BEGIN DATA IN THIS EXERCISE

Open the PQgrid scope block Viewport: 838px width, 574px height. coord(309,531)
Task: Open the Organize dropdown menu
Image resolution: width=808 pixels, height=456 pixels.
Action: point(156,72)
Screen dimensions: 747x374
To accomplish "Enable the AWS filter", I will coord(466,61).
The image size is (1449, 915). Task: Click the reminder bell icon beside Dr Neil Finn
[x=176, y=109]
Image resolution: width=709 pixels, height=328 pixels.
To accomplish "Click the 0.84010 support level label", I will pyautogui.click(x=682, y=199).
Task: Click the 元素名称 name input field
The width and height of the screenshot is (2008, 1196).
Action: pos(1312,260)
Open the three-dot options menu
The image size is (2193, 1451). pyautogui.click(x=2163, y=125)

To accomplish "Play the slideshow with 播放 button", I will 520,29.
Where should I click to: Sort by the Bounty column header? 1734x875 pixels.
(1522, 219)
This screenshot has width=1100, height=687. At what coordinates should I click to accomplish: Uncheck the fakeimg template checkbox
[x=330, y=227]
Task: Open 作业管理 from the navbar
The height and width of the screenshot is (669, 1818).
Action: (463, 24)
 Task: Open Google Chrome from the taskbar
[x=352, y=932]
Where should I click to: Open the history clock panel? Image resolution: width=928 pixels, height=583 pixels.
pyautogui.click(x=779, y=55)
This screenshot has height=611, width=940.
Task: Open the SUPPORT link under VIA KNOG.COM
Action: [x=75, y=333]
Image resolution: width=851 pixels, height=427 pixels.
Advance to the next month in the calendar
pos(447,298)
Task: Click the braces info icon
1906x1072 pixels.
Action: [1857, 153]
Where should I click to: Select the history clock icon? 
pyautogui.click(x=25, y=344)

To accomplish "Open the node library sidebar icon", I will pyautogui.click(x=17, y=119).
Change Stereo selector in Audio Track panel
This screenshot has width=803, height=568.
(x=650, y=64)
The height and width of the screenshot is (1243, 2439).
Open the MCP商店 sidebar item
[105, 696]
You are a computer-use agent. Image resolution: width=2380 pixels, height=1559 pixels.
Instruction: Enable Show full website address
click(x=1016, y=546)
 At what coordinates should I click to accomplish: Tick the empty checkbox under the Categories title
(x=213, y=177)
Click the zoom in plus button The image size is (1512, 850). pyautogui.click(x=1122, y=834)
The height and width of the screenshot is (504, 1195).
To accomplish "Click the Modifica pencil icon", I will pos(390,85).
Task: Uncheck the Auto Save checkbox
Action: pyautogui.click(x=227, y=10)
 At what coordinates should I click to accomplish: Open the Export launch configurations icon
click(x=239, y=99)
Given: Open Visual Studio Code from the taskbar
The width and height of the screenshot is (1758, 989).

END DATA IN THIS EXERCISE

The answer is the data above, retyped exactly in full.

RESULT:
Open the PQgrid scope block Viewport: 838px width, 574px height. coord(309,531)
Task: Open the Organize dropdown menu
Image resolution: width=808 pixels, height=456 pixels.
Action: point(156,72)
Screen dimensions: 747x374
To accomplish "Enable the AWS filter", I will coord(466,61).
The image size is (1449, 915). Task: Click the reminder bell icon beside Dr Neil Finn
[x=176, y=109]
Image resolution: width=709 pixels, height=328 pixels.
To accomplish "Click the 0.84010 support level label", I will pyautogui.click(x=682, y=199).
Task: Click the 元素名称 name input field
The width and height of the screenshot is (2008, 1196).
Action: pos(1312,260)
Open the three-dot options menu
The image size is (2193, 1451). pyautogui.click(x=2163, y=125)

To accomplish "Play the slideshow with 播放 button", I will 520,29.
Where should I click to: Sort by the Bounty column header? 1734x875 pixels.
(1522, 219)
This screenshot has width=1100, height=687. At what coordinates should I click to accomplish: Uncheck the fakeimg template checkbox
[x=330, y=227]
Task: Open 作业管理 from the navbar
The height and width of the screenshot is (669, 1818).
Action: (463, 24)
 Task: Open Google Chrome from the taskbar
[x=352, y=932]
Where should I click to: Open the history clock panel? Image resolution: width=928 pixels, height=583 pixels.
pyautogui.click(x=779, y=55)
This screenshot has height=611, width=940.
Task: Open the SUPPORT link under VIA KNOG.COM
Action: [x=75, y=333]
Image resolution: width=851 pixels, height=427 pixels.
Advance to the next month in the calendar
pos(447,298)
Task: Click the braces info icon
1906x1072 pixels.
Action: [1857, 153]
Where should I click to: Select the history clock icon? 
pyautogui.click(x=25, y=344)

To accomplish "Open the node library sidebar icon", I will pyautogui.click(x=17, y=119).
Change Stereo selector in Audio Track panel
This screenshot has width=803, height=568.
(x=650, y=64)
The height and width of the screenshot is (1243, 2439).
Open the MCP商店 sidebar item
[105, 696]
You are a computer-use agent. Image resolution: width=2380 pixels, height=1559 pixels.
Instruction: Enable Show full website address
click(x=1016, y=546)
 At what coordinates should I click to accomplish: Tick the empty checkbox under the Categories title
(x=213, y=177)
Click the zoom in plus button The image size is (1512, 850). pyautogui.click(x=1122, y=834)
The height and width of the screenshot is (504, 1195).
To accomplish "Click the Modifica pencil icon", I will pos(390,85).
Task: Uncheck the Auto Save checkbox
Action: pyautogui.click(x=227, y=10)
 At what coordinates should I click to accomplish: Open the Export launch configurations icon
click(x=239, y=99)
Given: Open Visual Studio Code from the taskbar
The width and height of the screenshot is (1758, 989).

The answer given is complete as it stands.